Differences of gender, age, and social position informed both the rhetorics and the lived experiences of sexuality in the early modern period. Yet other modes of embodiment—such as those associated with racial identity, physical incapacity, impoverished vagrancy, and conspicuous sartorial display—also impacted sexual practices and meanings in ways that have yet to receive sustained scholarly attention. Rather than simply expanding the category of the sexual, this symposium aims to understand how a focus on these other modes of embodiment might complicate or unsettle current theories and histories of sexuality. While building on insights from early modern sexuality studies, presenters will also draw on theoretical models and methods from adjacent fields such as early modern race studies, disability studies, transgender studies, global Renaissance studies, material culture studies, and posthumanist studies. How might the objects and questions foregrounded by such approaches advance the study of early modern sexuality beyond familiar paradigms? How might such intersections contribute to both historicist and present-day understandings of sex, gender, and embodiment?

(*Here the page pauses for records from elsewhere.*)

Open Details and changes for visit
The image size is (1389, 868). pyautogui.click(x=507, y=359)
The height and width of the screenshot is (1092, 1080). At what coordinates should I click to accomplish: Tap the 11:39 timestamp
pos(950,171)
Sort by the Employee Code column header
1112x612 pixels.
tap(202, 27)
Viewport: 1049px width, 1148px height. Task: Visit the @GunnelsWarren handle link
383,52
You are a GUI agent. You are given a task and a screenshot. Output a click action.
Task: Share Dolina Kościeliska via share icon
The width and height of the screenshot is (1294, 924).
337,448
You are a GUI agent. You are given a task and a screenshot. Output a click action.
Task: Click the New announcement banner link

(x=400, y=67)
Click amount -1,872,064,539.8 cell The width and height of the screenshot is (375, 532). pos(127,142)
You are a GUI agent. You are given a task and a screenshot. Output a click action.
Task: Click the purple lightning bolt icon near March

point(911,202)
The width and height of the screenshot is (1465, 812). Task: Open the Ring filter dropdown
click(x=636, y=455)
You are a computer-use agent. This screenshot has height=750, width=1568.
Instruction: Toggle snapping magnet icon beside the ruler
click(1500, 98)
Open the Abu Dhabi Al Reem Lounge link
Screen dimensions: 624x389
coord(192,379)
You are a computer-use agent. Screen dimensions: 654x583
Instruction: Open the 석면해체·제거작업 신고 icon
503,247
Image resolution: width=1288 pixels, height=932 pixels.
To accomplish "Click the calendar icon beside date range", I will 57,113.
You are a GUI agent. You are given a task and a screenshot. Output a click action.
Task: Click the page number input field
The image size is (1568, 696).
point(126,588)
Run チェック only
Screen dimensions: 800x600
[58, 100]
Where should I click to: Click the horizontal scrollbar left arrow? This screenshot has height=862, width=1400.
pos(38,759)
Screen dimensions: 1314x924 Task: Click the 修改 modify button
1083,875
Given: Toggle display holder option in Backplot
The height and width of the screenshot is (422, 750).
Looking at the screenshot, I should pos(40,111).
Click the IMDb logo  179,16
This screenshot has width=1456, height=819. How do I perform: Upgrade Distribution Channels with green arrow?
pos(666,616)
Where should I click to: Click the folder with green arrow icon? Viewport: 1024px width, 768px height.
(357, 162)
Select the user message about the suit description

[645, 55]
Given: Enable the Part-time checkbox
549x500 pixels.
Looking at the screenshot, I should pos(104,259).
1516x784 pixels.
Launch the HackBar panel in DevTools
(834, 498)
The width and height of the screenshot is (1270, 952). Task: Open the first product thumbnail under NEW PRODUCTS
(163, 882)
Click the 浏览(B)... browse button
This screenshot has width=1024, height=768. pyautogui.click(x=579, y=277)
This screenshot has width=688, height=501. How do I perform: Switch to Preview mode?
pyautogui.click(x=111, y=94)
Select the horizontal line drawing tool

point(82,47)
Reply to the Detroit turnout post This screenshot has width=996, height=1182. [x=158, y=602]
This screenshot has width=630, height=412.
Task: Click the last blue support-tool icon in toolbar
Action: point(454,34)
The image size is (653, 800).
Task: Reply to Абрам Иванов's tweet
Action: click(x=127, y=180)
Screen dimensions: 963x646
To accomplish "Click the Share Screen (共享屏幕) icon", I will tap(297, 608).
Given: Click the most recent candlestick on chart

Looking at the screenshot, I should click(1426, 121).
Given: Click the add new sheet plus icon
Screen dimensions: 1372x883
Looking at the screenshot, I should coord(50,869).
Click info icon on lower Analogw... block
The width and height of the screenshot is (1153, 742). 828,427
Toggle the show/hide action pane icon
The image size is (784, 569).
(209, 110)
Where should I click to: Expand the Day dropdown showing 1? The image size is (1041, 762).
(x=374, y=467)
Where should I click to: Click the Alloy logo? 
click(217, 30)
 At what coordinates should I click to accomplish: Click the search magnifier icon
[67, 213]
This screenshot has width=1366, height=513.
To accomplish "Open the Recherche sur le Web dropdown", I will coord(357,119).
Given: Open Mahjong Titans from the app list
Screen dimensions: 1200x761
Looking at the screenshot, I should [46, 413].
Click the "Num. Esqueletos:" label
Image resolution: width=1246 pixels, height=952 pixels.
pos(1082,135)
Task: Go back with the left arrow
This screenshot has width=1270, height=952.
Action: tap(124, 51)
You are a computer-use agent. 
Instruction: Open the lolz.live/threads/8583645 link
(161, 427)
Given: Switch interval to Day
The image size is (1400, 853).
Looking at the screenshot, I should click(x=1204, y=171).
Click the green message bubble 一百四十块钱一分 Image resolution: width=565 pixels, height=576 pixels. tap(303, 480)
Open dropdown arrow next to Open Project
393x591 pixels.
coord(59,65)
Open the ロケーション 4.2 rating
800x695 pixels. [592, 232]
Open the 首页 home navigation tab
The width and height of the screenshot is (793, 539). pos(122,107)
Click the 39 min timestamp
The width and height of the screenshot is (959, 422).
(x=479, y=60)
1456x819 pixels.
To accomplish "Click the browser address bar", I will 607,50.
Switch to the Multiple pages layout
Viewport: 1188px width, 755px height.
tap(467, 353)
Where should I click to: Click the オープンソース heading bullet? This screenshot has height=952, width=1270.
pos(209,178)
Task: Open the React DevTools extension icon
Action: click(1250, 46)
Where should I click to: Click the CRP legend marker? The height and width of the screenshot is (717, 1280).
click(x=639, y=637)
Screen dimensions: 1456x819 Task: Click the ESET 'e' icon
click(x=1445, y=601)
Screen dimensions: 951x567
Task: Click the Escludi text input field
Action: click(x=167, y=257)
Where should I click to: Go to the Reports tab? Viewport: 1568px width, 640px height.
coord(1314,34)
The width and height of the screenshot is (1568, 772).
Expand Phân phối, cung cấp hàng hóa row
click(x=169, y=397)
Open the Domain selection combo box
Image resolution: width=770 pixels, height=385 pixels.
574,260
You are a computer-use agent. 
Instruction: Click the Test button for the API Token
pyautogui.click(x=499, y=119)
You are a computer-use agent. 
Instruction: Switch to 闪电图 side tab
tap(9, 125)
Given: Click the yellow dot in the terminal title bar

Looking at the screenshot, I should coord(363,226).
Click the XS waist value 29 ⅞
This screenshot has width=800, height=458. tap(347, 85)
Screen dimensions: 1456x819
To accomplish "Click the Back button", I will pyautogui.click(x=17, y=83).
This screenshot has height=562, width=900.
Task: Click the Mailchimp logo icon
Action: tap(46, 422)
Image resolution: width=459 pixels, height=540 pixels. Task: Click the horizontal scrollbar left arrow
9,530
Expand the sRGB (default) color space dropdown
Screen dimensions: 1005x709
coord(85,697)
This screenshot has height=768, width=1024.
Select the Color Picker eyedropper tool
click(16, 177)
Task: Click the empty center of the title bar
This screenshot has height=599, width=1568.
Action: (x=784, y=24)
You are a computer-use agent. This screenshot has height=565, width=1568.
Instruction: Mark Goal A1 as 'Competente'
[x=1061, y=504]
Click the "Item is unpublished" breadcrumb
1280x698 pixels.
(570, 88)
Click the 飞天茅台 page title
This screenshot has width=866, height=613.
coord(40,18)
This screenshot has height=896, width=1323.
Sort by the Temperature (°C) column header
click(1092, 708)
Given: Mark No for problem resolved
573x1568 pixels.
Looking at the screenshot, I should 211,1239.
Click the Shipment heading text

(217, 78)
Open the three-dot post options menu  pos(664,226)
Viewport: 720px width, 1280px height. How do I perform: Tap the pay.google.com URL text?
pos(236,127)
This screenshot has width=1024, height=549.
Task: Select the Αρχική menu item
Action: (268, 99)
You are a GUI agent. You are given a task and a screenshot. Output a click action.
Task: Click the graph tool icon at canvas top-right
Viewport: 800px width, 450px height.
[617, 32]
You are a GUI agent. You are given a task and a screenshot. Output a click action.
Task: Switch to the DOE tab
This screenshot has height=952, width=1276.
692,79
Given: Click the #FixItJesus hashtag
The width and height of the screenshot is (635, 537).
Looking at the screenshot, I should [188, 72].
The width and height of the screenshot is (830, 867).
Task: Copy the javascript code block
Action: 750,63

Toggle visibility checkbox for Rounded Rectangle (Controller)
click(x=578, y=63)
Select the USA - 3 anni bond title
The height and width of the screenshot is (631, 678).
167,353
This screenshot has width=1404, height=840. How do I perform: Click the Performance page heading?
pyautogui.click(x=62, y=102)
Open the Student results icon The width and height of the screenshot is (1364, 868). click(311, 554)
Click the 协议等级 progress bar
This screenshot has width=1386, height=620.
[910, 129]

Organizer: Mario DiGangi is Professor of English at Lehman College and the Graduate Center, City University of New York. He is the author of The Homoerotics of Early Modern Drama (1997) and Sexual Types: Embodiment, Agency, and Dramatic Character from Shakespeare to Shirley (2011). He has edited three plays by Shakespeare and, with Amanda Bailey, Affect Theory and Early Modern Texts: Politics, Ecologies, Form (2017). His current project explores sexuality and race in English Renaissance literature.


Schedule
All sessions will take place in the Folger's Foulke Conference Room (301 East Capitol Street, SE) unless otherwise specified.

Thursday evening, 14 November 2019


6:00
Welcome: Owen Williams (Folger Institute)

Opening Plenaries

Chair: Mario DiGangi (City University of New York)

Everything but the Burden: Querying Early Modern Intersections
Ian Smith (Lafayette College)
The Gravity of Fields: Sexuality x Race
Valerie Traub (University of Michigan)

7:30
Opening Reception (Founders Room)


Friday, 15 November 2019

9:30
Coffee and Pastries


9:55
Call to Order: Owen Williams


10:00

Assistive Technologies and Plant Blindness: New Approaches in Early Modern Sexuality and Disability Studies

Chair: Allison Hobgood (Willamette University)

Simone Chess (Wayne State University)
Vin Nardizzi (University of British Columbia)
In this session on “Disability,” we will address the symposium themes through the framework of three recent publications in disability studies, Jasbir K. Puar's The Right To Maim (2017), Elizabeth Bearden's Monstrous Kinds (2019), and Jason S. Farr's Novel Bodies (2019). In our coordinated position papers, we will highlight concepts and points of conflict elaborated in these three important disability studies publications, toward a set of provocations about approaches to the study of disability and sexuality in early modern England.


11:30
Lunch (on your own, with suggestions provided)


1:00

Material Culture, or Plumes, Puffs, Pumps, and Poses

Chair: Jean Howard (Columbia University)

James Bromley (Miami University)
Natasha Korda (Wesleyan University)
This session explores the insubstantial pageantry of early modern sex, situated at the intersectional nexus of queer theory and historiography, the new materialisms, posthumanism, trans*animalities, theater and performance studies, and race and disability studies. James Bromley peruses early modern plumage via new materialist theory as a potent site of transmateriality, one that provokes us to query the taxonomic limits of sex and interspeciation. Natasha Korda’s provocation takes the form of “Notes on Elizabethan Camp,” proposing a prehistory of fugitive frivolity via Sontag, Bette Davis, POSE, and the Met’s 2019 extravaganza, Camp: Notes on Fashion.


2:30

Global

Chair: Bernadette Andrea (University of California, Santa Barbara)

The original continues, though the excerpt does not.